Mitos y Mentadas
Inmigración mexicana
En la columna anterior dejé abierta la pregunta respecto al lugar de México en el debate sobre la migración en el mundo. Decenas de países tienen estrategias para atraer migrantes calificados, y en no pocas ocasiones mano de obra no calificada, necesarios para darle oxígeno a sus economías. ¿Y México? Pues si este debate fuera en un auditorio, nuestro país no estaría sentado al fondo de la sala. Estaría afuera, viendo pasar las nubes.
Como he dicho en mi libro “Mitos y mentadas de la economía mexicana”, la política migratoria es uno de los principales muros que tiene nuestro país para alimentar su crecimiento económico. Esto fue reconfirmado, una vez más, en la conferencia de Ricardo Hausmann ante los banqueros de México la semana pasada. No tenemos una política activa para atraer el talento que sustente el salto cualitativo que precisa nuestra economía. Nuestra política migratoria es estática e inflexible, incapaz de toda agilidad para atender al entorno y las condiciones cambiantes del mundo. Esa inmovilidad es exasperante, pues no hallamos las decisiones edificantes que precisamos.
En materia de política migratoria, operamos al revés que el mundo. Si bien es cierto, México tuvo aciertos significativos al recibir refugiados políticos de muchas naciones que contribuyeron grandemente y varios de los grandes corporativos mexicanos de hoy, fueron creados por los refugiados de la República española que escaparon de Franco. Así mismo, la UNAM se benefició con las aportaciones de exiliados de Sudamérica durante las dictaduras. Por ejemplo, los chilenos que se exiliaron durante la época de Pinochet. Pero no hemos preparado nuestras capacidades para atraer gente en el siglo XXI. En vez de atraer, de hecho, los rechazamos. Un inmigrante calificado o no, que llega a nuestro país debe pasar por una burocracia kafkiana para obtener un permiso de trabajo y volver a recorrer esos mismos pasillos para renovarlo. Y si tiene la fortuna de obtenerlo, así llegue al país a un segundo de haber nacido, pase toda la vida acá y haya sido de los pocos que haya podido obtener la carta de naturalización mexicana, solo por el hecho de haber nacido fuera (como lo escribí en una columna anterior), no podrá ser ni secretario de estado, ni dirigir Banxico o ser gobernador, senador o diputado. La lista es larga. Aquí, Arnold Schwarzenegger nunca hubiera podido dirigir ningún estado y a Madeleine Albright o Henry Kissinger nunca le hubiéramos ofrecido la cancillería.
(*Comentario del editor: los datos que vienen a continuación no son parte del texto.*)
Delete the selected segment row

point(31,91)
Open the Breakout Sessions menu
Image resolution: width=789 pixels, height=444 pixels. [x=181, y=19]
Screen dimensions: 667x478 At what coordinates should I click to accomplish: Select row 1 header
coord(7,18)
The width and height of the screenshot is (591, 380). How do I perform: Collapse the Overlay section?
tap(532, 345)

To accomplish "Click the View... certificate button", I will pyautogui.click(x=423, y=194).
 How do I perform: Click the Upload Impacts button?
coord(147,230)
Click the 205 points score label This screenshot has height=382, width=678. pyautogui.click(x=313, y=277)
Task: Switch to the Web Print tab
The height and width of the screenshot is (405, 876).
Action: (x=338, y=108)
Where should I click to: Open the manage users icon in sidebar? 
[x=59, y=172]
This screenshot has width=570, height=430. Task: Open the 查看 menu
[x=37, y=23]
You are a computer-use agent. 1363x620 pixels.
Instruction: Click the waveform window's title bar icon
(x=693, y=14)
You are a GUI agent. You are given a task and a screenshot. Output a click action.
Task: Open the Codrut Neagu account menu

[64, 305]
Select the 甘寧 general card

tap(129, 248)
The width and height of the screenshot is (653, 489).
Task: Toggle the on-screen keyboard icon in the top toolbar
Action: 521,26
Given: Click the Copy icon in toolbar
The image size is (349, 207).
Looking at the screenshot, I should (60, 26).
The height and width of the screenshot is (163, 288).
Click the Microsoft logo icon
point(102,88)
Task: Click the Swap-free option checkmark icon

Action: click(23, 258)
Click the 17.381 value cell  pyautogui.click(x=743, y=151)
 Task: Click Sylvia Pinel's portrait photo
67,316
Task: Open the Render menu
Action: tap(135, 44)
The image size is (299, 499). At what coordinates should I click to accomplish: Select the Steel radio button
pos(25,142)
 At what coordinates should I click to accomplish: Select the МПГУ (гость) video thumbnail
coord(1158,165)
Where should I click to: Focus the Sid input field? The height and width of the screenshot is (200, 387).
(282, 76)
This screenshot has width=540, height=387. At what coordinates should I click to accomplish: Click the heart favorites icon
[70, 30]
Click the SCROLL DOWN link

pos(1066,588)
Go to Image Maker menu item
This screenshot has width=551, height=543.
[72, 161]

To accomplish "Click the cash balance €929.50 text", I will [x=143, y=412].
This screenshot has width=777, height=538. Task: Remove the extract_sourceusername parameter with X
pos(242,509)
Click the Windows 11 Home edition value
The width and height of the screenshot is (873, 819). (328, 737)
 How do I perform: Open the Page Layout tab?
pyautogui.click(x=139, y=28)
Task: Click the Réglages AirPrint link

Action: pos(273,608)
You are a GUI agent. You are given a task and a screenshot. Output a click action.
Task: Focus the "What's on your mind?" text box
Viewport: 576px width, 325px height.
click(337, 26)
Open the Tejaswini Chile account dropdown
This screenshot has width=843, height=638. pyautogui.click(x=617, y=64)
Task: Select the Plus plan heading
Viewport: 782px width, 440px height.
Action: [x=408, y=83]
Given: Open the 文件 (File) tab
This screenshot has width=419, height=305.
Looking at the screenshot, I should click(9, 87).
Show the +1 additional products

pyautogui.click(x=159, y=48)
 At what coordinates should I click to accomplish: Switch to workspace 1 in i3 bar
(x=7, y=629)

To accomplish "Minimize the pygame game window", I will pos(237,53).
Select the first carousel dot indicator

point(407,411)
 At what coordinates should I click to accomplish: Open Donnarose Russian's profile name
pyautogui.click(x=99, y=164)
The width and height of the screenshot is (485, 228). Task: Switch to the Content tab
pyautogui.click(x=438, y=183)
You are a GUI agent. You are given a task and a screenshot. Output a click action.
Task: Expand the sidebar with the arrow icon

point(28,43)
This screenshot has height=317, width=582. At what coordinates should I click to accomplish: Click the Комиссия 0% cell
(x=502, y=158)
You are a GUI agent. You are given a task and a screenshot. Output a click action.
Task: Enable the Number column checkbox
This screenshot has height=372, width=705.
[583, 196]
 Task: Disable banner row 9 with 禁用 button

Por décadas hemos creído que el extranjero siempre ha engañado al mexicano, asustados por un pasado histórico de expolio o robo que devino en prejuicio. Sin una visión desafiante, el país seguirá expulsando materia gris imprescindible. Nuestros jóvenes calificados optarán por quedarse en el extranjero si estudian allí, o irse al mundo si nuestras oportunidades no son techos de cristal sino de titanio. Es difícil saber qué nueva industria nos depara el futuro, pero también nos será difícil crearla o implementarla si no generamos las condiciones técnicas. Con nuestra propia gente y con extranjeros a los que demos posibilidades de desarrollar las capacidades nacionales.
“Es preciso romper el inmovilismo del prejuicio”, escribí en mi último libro. “Los inmigrantes han poblado de aromas los países con sus cocinas. México debe romper con la necedad de aquellos que no solo no importarían azafrán, sino que jamás comprarían un ají de Nigeria convencidos de que, — claro, por supuesto, seguro, faltaba más— no hay nada mejor que el chile nacional”.